Diego Schwartzman debutó con derrota en el ATP 500 de Hamburgo y continúa en caída libre en el presente circuito. El argentino cayó por 7-5 y 6-4 ante el finlandés Emil Ruusuvuori. Durante el partido mostró su frustración rompiendo una raqueta contra el piso, una reacción inusual en su comportamiento.

El Peque tuvo momentos de superioridad sobre el europeo, pero nunca pudo encadenar una seguidilla de puntos en su favor para tomar confianza. Se lo vio padeciendo el partido con los constantes mensajes hacia su entrenador al costado de la cancha.

Shwartzman perdió su servicio en cuatro oportunidades durante el encuentro y cosechó ocho dobles faltas. Terminó el partido sin anotar aces, con un 69% de primeros servicios, un 64% de puntos ganados con el primer saque y apenas un 26% de puntos obtenidos con el segundo.

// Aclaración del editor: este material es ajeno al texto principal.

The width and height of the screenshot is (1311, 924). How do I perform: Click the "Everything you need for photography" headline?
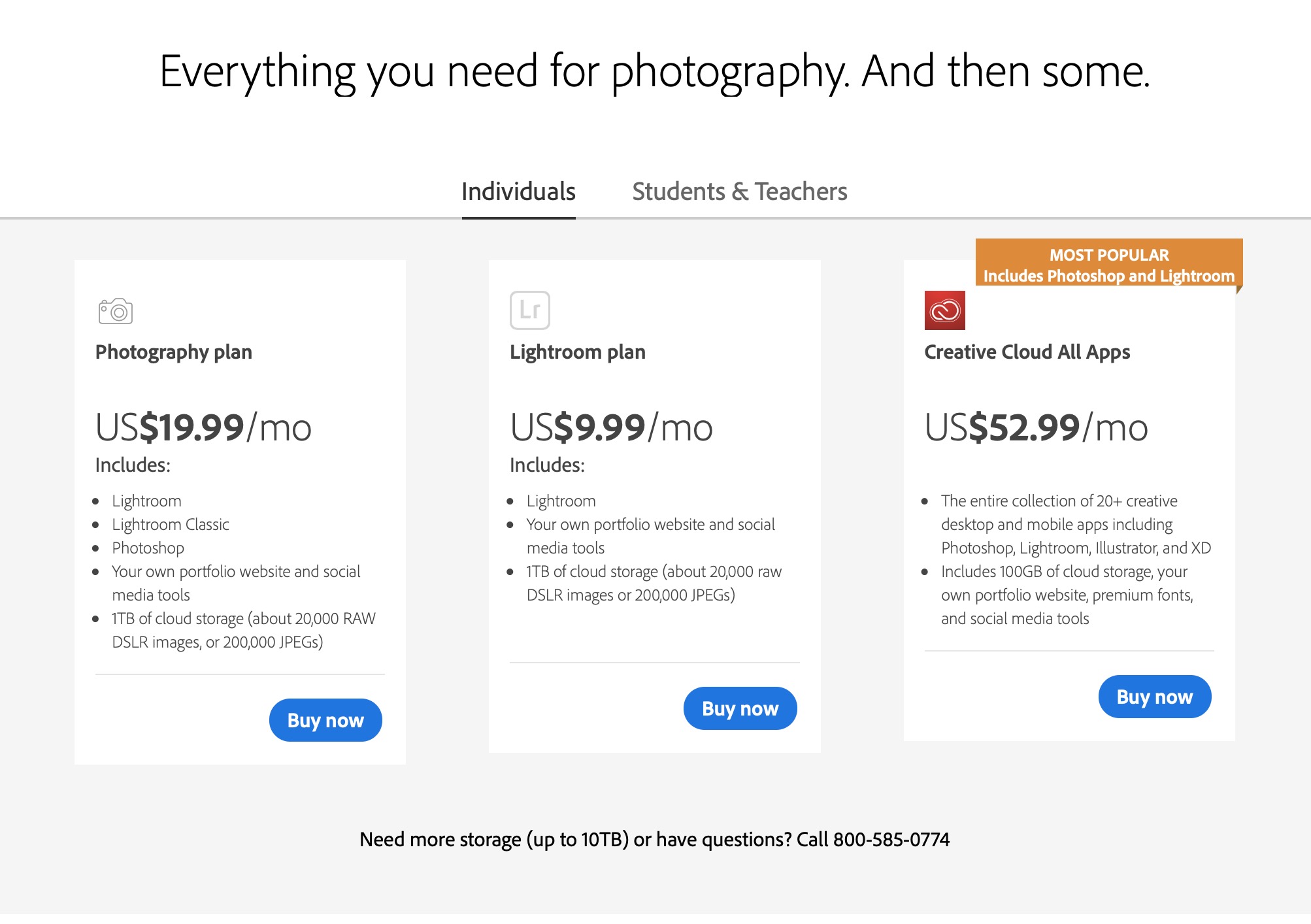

Diego tuvo nueve oportunidades para quebrar el saque, pero solo lo consiguió en dos ocasiones. El punto más alto de su malestar llegó durante el séptimo game del segundo set, cuando el marcador quedó 3-3 y rompió la raqueta de un golpe contra el suelo.

El jugador de 29 años vivió sus mejores momentos del año cuando fue finalista en Buenos Aires y Río de Janeiro, aunque perdió en ambas oportunidades, y llegando a los octavos de final de Roland Garros, donde cayó ante Novak Djokovic.

A partir de allí, el rendimiento del argentino empezó a caer y perdió en sus presentaciones en Queen’s y en Eastbourne, además de haber quedado eliminado en la segunda ronda de Wimbledon. Su último encuentro antes del estreno en Hamburgo había sido en el ATP de Bastad, donde recibió un duro golpe en los cuartos de final con la derrota por 6-1 y 6-0 ante el español Pablo Carreño Busta.